Pixel coordinate grounding data:
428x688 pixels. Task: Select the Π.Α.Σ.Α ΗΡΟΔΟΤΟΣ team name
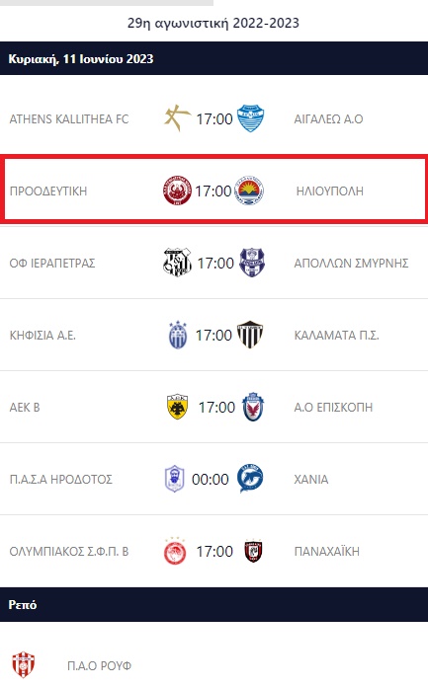click(60, 479)
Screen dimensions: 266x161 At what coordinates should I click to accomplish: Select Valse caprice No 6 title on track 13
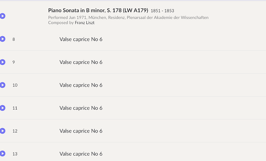(x=81, y=154)
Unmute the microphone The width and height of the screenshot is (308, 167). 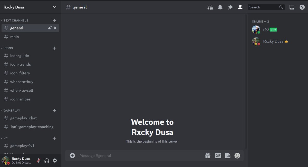tap(38, 160)
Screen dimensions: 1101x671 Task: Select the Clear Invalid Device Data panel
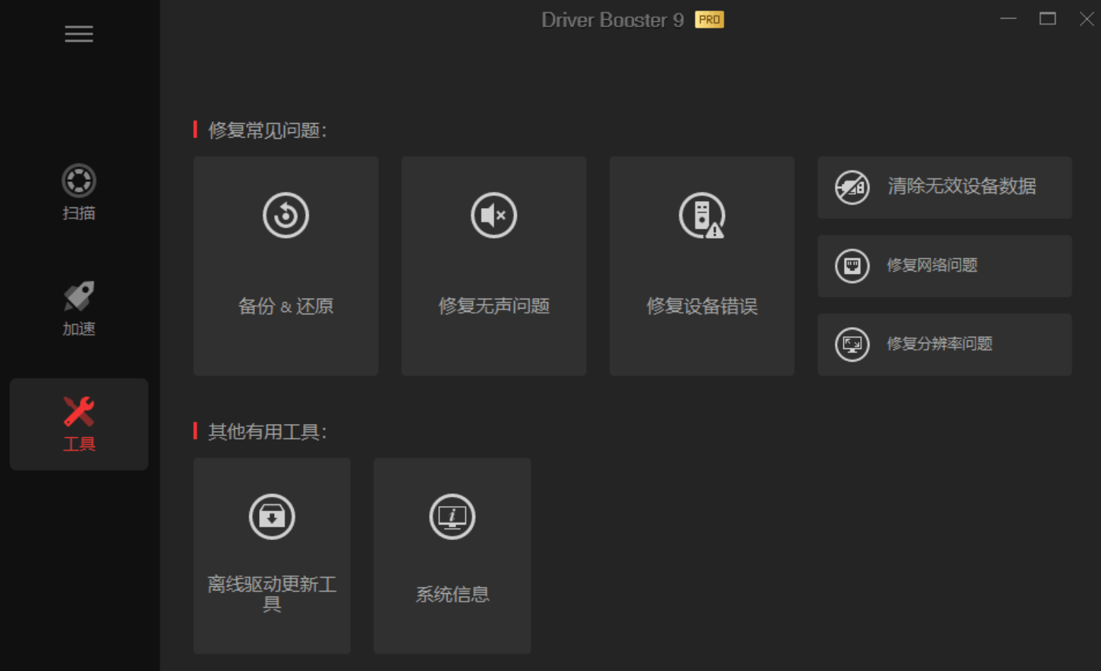click(x=945, y=188)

◆ What is needed
Copy exactly the lines from the line that has "Screen dimensions: 1101x671" through the last line of the entries above, inclusive, and no others. Pictures do not go in the copy.

◆ Result of this exercise
Screen dimensions: 1101x671 Task: Select the Clear Invalid Device Data panel
click(x=945, y=188)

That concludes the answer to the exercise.